Written request:
Pull out every line of the data below that contains the string "resolution". Match case exactly.
-- start --
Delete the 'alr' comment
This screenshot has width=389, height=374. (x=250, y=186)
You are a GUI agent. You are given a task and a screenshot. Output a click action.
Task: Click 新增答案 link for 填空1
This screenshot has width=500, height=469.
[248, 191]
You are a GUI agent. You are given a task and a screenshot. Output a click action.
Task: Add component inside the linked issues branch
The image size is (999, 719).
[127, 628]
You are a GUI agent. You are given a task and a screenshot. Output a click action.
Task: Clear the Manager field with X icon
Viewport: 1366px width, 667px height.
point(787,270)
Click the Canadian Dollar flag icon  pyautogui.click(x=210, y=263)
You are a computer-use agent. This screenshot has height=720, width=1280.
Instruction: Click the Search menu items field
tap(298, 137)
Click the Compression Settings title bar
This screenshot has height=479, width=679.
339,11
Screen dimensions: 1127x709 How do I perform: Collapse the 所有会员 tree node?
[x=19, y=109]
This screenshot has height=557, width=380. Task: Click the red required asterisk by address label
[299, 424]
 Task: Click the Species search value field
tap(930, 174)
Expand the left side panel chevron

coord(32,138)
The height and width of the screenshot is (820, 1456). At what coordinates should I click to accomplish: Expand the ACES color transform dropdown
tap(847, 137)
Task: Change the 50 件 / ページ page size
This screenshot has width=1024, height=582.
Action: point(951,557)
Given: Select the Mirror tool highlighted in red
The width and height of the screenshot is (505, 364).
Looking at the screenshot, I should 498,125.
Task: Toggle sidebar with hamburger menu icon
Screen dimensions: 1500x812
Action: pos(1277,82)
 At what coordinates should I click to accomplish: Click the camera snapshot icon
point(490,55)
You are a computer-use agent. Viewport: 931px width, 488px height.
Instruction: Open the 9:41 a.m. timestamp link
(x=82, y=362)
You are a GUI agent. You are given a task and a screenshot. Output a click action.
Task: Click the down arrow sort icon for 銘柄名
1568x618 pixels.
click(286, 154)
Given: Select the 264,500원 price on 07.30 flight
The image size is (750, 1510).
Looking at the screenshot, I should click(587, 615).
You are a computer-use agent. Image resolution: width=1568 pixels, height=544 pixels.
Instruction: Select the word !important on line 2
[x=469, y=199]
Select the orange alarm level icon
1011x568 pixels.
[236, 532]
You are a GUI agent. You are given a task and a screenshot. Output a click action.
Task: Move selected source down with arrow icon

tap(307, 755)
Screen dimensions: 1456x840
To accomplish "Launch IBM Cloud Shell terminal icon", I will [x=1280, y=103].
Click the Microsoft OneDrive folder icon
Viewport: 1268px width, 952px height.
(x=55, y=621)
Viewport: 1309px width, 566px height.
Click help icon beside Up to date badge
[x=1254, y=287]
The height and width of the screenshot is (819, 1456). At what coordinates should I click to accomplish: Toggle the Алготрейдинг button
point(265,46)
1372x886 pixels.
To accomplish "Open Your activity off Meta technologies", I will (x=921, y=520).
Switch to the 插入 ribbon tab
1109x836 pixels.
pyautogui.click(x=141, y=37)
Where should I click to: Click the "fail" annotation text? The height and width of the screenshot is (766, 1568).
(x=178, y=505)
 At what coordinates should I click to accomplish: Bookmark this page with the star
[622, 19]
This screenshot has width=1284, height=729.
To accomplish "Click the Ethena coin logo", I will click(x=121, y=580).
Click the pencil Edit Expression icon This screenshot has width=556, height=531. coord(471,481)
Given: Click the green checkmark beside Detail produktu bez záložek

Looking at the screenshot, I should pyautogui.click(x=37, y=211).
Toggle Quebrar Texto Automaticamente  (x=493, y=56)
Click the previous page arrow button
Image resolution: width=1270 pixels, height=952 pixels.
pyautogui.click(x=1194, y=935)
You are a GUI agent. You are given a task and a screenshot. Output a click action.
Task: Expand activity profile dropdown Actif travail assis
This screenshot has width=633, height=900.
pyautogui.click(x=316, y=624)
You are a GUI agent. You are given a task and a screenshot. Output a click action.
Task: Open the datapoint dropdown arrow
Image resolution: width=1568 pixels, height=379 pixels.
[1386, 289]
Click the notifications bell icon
-- end --
Response for this exercise:
You are a computer-use agent. Image resolution: width=1568 pixels, height=544 pixels.
Image resolution: width=1270 pixels, height=952 pixels.
Image resolution: width=1568 pixels, height=379 pixels.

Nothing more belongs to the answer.